Created attachment 350884 [details] Dont reset device if it healthy. Description of problem: When try kdump on the server with aacraid device, kdump kernel stop with: AAC0: adapter kernel failed to start, init status = 0. EL5GA worked fine, 5.1+ could not work. Try the latest driver from 2.6.18-151(drv ver: 1.1-5[2461]) but failed too. 1. Checked the driver found root cause is aacraid driver soft reset device failed. 2. When kdump kernel restart system and before soft reset device status is KERNEL_UP_AND_RUNNING(0x00000080), but register MUnit.OIMR status is 0xf7(Expect: 0x0c). 3. After call aac_rx_restart_adapter() to soft reset device, device's status became to 0x0. 4. aac_rx_restart_adapter() called return is 0. device info: 9005:0285:9005:0286 An idea to avoid the issue is before do soft reset device, check device if working or no. Attachment is the patch.

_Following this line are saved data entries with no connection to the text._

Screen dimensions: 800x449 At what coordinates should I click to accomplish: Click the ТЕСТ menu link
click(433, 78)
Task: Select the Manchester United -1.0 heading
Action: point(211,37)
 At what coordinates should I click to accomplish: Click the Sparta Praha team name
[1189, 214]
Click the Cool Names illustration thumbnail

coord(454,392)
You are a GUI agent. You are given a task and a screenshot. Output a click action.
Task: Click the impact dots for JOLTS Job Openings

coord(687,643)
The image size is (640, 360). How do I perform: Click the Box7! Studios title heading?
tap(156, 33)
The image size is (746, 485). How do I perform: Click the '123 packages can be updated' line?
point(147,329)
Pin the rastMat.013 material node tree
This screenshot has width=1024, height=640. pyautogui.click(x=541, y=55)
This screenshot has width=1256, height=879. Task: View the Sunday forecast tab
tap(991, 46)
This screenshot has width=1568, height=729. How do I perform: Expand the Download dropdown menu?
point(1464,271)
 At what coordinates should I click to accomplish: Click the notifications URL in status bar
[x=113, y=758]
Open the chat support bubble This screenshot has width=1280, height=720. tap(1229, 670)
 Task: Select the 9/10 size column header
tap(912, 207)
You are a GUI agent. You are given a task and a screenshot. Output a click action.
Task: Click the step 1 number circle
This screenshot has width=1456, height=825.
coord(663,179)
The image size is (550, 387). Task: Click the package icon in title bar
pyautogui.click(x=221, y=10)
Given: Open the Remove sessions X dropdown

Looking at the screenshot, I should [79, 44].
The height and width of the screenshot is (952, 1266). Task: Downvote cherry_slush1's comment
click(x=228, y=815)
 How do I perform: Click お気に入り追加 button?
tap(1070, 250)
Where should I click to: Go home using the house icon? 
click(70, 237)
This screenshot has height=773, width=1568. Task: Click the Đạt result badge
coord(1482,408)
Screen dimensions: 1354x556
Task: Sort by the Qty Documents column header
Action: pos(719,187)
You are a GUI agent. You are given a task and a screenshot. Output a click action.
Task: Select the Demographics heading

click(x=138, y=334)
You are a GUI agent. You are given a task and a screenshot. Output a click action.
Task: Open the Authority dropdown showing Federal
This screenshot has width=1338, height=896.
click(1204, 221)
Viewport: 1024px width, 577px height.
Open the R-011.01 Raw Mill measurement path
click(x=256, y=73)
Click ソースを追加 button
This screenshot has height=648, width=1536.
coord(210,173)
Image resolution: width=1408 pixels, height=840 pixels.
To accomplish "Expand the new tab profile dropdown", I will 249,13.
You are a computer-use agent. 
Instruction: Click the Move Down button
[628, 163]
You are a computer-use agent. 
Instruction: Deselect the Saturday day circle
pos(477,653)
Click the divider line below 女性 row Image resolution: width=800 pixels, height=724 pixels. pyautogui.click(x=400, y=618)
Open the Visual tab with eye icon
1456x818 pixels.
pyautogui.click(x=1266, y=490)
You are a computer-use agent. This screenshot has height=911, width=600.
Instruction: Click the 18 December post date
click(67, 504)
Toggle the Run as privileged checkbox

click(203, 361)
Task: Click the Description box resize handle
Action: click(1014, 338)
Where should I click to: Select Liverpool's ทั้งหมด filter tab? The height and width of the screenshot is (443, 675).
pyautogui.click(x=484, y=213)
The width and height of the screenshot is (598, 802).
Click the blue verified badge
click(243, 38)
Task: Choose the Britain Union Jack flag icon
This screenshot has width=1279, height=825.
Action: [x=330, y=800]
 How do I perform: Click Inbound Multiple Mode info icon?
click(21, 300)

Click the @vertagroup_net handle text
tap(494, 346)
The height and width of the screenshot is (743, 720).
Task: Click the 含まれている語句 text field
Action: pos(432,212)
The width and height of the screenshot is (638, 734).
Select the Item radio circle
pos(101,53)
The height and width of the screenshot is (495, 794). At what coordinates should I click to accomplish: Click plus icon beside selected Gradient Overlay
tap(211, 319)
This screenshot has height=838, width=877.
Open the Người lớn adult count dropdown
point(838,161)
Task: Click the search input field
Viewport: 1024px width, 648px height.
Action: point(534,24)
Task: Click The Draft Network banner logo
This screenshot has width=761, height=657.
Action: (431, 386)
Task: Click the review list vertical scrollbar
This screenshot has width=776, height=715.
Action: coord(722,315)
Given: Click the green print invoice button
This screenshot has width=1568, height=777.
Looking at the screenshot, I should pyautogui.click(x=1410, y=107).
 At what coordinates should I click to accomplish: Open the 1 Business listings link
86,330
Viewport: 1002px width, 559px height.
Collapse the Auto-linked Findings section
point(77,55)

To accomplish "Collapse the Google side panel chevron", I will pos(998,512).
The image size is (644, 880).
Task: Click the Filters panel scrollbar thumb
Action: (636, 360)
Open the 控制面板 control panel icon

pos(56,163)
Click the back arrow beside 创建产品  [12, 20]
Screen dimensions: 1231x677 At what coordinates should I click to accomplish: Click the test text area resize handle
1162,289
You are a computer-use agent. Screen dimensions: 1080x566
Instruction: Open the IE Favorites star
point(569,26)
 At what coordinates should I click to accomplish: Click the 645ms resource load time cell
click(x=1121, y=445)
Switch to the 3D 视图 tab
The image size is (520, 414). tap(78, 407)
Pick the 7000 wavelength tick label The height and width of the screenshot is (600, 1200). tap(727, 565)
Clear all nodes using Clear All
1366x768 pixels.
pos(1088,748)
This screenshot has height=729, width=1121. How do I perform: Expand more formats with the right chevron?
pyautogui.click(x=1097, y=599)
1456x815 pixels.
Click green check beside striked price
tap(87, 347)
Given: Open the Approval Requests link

Hi, Joe. Your patch looks fine for me, I just modify it slightly: we can skip that 'if' around your 'noreset' label, because in the path 'restart' is 0, thus that 'if' always fails. I already sent the patch out with you CC'ed. Pleae let me know what you think. And can you help me to test it? I am sorry that currently I don't have a machine with a storage adapter card. Thanks.
Your patch looked good and worked fine, thanks. I did not known if could modify something of rx_sync_cmd()'s parameter then driver could success reset the device. I have to say even with the patch, if kdump have configured "reset_devices" param, kdump kernel also failed to bootup, so to let it works, have to get rid of "reset_devices" parameter from kdump config file.
(In reply to comment #2) > Your patch looked good and worked fine, thanks. > Thanks for testing. > I did not known if could modify something of rx_sync_cmd()'s parameter then > driver > could success reset the device. > > I have to say even with the patch, if kdump have configured "reset_devices" > param, > kdump kernel also failed to bootup, so to let it works, have to get rid of > "reset_devices" > parameter from kdump config file. Hmm, I don't know how the aacraid hardware works, but it looks like aac_rx_restart_adapter() can't work when !aac_rx_check_health()?
> Hmm, I don't know how the aacraid hardware works, but it looks like > aac_rx_restart_adapter() can't work when !aac_rx_check_health()? even devices is healthy, aac_rx_restart_adapter could not reset the device, but the function return success reset the device. the patch with get rid of "reset_devices" just a workaround, it works.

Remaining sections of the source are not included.